Geant4 version: 9.0.p01
Models: LEP, Bertini, FTFP, QGSP, QGSC

Results

Measured and simulated inclusive proton or neutron production in proton-A or pion-A interactions, as a function of kinetic energy of the final state particle, are illustrated in Figures 1 through 10, for different beam energies and at different angles of the final state particle (production into forward or backward hemisphere).
The blue triangles in all plots represent experimental data, and the color-coded solid lines stand for different Geant4 physics models, as indicated in the box in the upper corner of each plot.
The plots in Fig.1 and Fig.2 are for the lightest Be and C targets in the study. They illustrate, respectively, inclusive proton production in proton-Be and proton-C interactions, at 7.5GeV.
The plots in Fig.3 are for 1.4GeV pion incidentat at the Cu target, for the production of proton at 59.1, 89.0, 119.0, and 159.6 degree, respectively, while the plots in Fig.4 are for 1.4GeV incident proton. Similar plots in Fig.5 and Fig.6 are for 5.0GeV pion and proton incident on Cu.
Plots in Fig.7 and Fig.8 are for inclusive proton or neutron production production, respectively, at four different angles of the final state particle, in 7.5GeV proton-Cu interaction.
Plots in Fig.9 and Fig.10 illustarate inclusive proton or neutron production, respectively, in 7.5GeV proton interactions with heavier Pb target.
Measured and simulated inclusive proton production in proton-Cu and proton-Pb interactions as a function of beam energy.
Plots in Fig.11 are for proton-Be interactions; results are presented in 2 different kinetic energy bins (100MeV or 200MeV, left hand side plots) and for two different angles (59.1 degree, top row plot, or 119.0 degree, botton row plots) of the final state proton. Similar plots in Fig.12 and Fig.13 are for proton-Cu and proton-Pb interactions, respectively.
The black triangles in the plots represent experimental data, and the color-coded lines stand for different Geant4 physics models, as indicated in the box in the upper corner of each plot.
We observe that, for a majority of beam energies, of kinetic energies of the final state particles, and for production into forward or backward hemisphere, predicions of the theory-driven Bertini cascade model are most close to the experimental data, for lighter targets "up to Cu", in the intermediate energy range. The Bertini's predicitions are also in reasonable agreement with the experimental data for neutron production by proton beam incident on heavier Pb target.

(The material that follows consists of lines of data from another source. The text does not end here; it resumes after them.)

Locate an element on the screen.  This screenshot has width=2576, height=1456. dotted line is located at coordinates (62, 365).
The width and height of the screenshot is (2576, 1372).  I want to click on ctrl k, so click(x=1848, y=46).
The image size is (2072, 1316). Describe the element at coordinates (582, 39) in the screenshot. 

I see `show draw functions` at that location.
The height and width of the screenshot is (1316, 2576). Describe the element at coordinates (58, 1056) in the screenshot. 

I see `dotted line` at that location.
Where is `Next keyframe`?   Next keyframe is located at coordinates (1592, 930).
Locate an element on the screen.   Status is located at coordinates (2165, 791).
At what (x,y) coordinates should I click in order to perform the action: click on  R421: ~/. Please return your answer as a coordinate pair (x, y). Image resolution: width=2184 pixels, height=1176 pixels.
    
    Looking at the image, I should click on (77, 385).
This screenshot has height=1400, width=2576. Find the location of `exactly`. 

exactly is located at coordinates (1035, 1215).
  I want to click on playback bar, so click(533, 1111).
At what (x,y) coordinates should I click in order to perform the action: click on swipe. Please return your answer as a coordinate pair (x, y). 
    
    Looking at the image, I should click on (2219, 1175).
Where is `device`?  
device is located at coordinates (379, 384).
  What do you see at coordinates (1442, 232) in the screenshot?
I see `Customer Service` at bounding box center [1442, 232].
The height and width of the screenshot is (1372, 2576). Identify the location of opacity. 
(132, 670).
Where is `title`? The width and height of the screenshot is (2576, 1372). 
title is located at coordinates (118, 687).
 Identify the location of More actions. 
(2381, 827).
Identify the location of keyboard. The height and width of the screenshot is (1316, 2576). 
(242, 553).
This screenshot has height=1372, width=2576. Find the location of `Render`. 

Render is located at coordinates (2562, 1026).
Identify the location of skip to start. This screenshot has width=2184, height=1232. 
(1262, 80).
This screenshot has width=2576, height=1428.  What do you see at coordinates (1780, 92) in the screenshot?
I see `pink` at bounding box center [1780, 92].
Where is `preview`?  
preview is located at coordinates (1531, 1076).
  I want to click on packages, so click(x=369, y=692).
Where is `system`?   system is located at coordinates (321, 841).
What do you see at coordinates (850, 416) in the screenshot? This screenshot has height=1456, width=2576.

For modeling proton production by proton incident at heavier Pb target it is the LEP model's predicions that are closer to the experimental data.
In some cases, for lighter targets, predictions by QGSC model are in reasonable agreement with the experimental data. However, in many cases QGSC is far off.
Predictions by QGSP and FTFP models are inconsistent with the experiemntal data in all cases in this study.
It must also be noted that of all models LEP is the most economical in terms of CPU. Bertini, QGSP, and FTFP are a factor of 1.5-2 slower. QGSC is at least an order of magnitued more expensive in terms of CPU.